Foi assim na antiga Roma, a gente latina progredia sobre largo espaço, dominando a península. Mas a língua era uma língua de campônios, grossa e áspera. Entretanto, após as guerras púnicas, o contato da cultura helênica foi desbastando e polindo aquela rudeza de Cincinatos e de Fábios, de Cúrios e Régulos. A língua foi tomando maleabilidade, graças ao esforço progressivo de Andrônico, Névio, Pacúvio, Énio, Lucrécio...

Mais tarde escreveria Horácio que a Grécia vencida tinha conquistado o fero vencedor, trazendo as artes ao agreste Lácio. Graecia capta ferum victorem cepit et artes intulit agresti Latio.

A língua, pacientemente refundida, enriquecida de capacidade expressiva, pode conter, depois, as belezas tantas, altas e finas, que têm Vergílio, Horácio, Cícero, César...

Foi assim com a Europa do Renascimento, quando veio a onda de latinismo e helenização.

Foi assim em Portugal, onde Fernão Lopes, João de Barros, Luiz de Camões, Antônio Ferreira, Sá de Miranda... lutaram com a rigidez medieval e ronceira da língua inculta de então, língua enferrujada, perra, deformada, desgastada, pesada, fracamente expressiva.

Língua que, depois, entretanto, adquiriu a ductilidade macia que se nota em Camões, em Vieira, em Bernardes, em Sousa, em Rui, em Bilac...


REQUISITOS DA EXPRESSÃO

O ofício vosso e meu, senhoras professoras, vive da expressão e da palavra. Este ofício requer duas coisas: ter o que dizer, e ter com que dizer o que dizer.

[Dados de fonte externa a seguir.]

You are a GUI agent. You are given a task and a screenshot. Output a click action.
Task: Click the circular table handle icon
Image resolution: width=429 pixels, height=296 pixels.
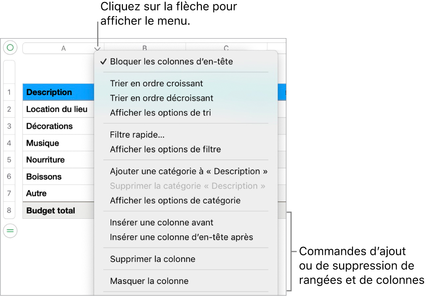[x=10, y=48]
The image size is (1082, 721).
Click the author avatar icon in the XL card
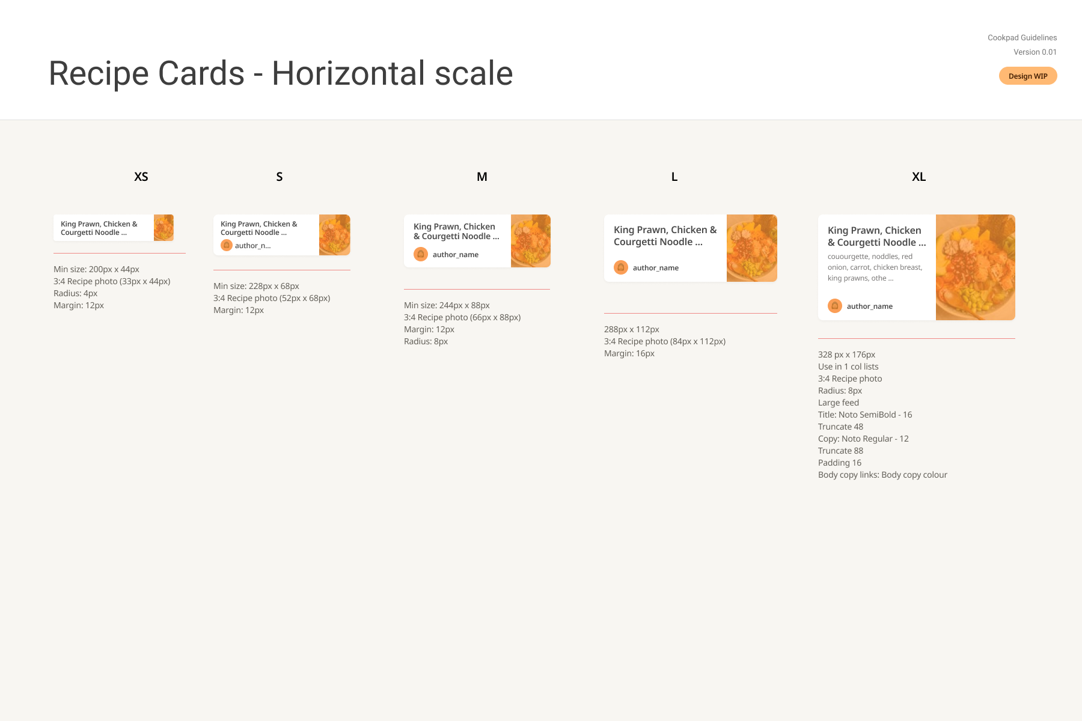pyautogui.click(x=835, y=306)
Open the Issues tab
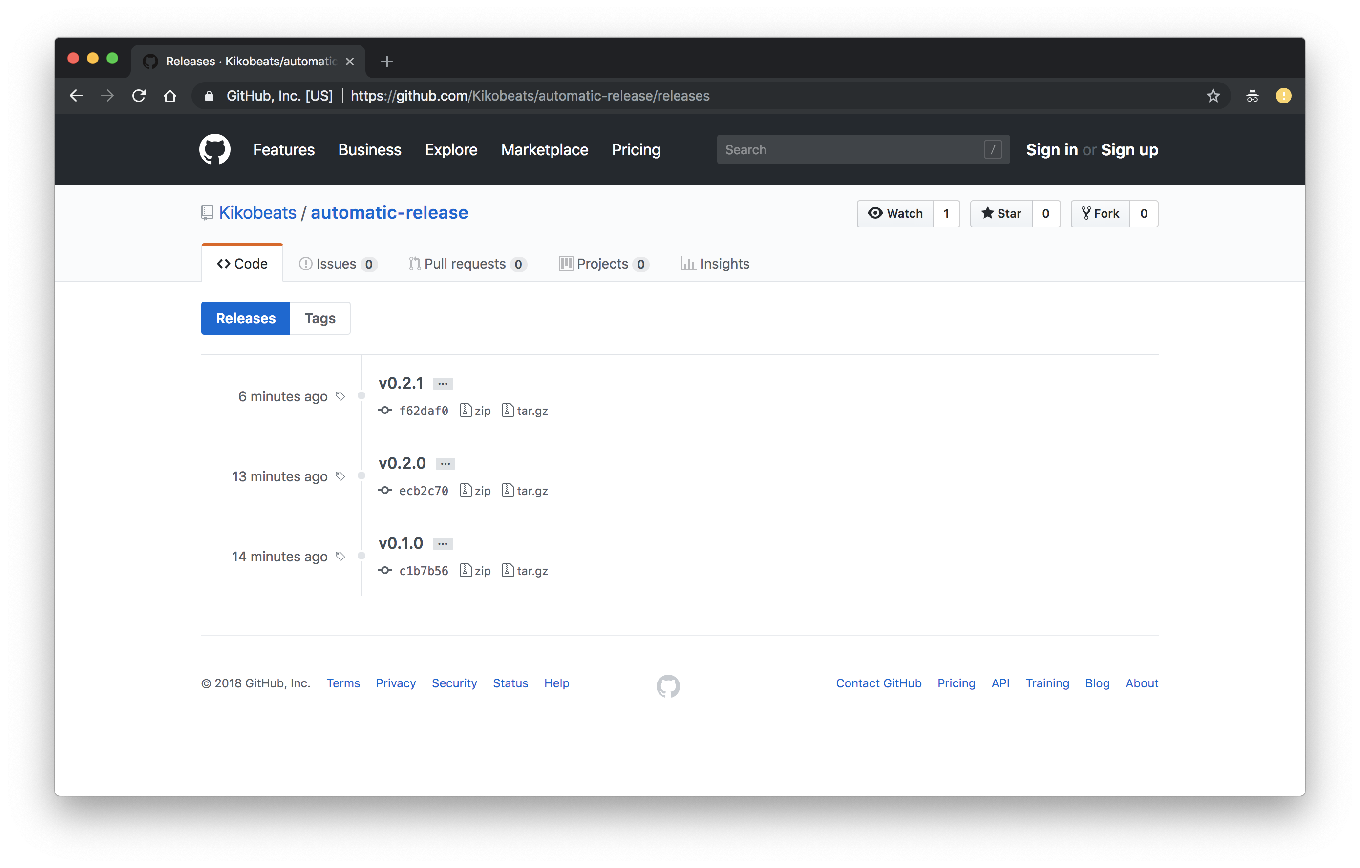1360x868 pixels. click(x=337, y=264)
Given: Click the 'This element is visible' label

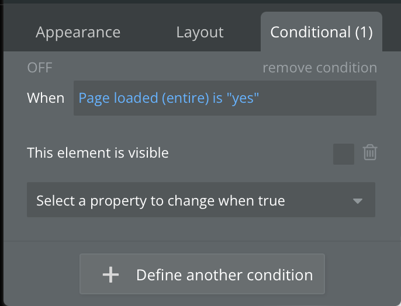Looking at the screenshot, I should click(x=98, y=153).
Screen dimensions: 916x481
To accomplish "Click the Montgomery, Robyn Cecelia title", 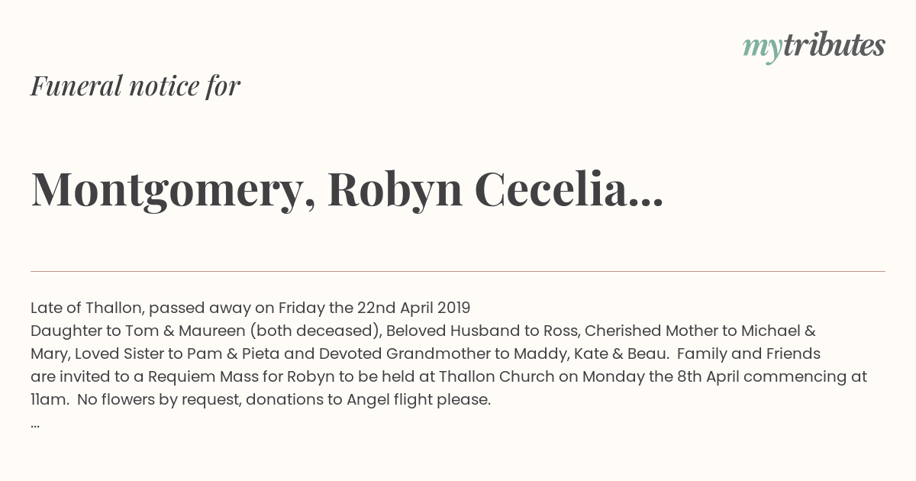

O primeiro requisito é maior e traz, na sua conseqüência, o outro, que é menor.

Ter o que dizer é ter idéias, só tem e possui idéias quem as domina claramente. E só domina claramente as idéias quem lhes domina a expressão, quem lhes domina a sintaxe de transmissão, através da linguagem.

Já dizia Horácio que, conhecida a coisa, as palavras, espontâneas, a acompanham. Verba provisam rem non invita sequentur. E Boileau repetiu isto mesmo, quando disse: "O que se pensa bem, se exprime claramente em palavras que a isto acorrem facilmente. - Ce que l'on conçoit bien s'enonce clairement, et les mots pour le dire arrivent aisément."

E como alimentar esta consonância do bem pensar e do bem dizer? - De certo que no estudo, sras. profas; o estudo paciente e longo, o estudo de toda hora, todo dia, todo o ano, toda a vida. O estudo que não perde oportunidade como a que agora vos oferece a vossa Associação.

Que seja fecundo, e bom, e harmonizante, o encontro semanal que vamos ter - vós e nós - a fim de que se aperfeiçoe sempre mais a nossa capacidade e habilidade para a sagrada missão de educar aqueles a quem temos de transmitir a essência das virtudes com que construam, amanhã, um Brasil ainda maior e melhor.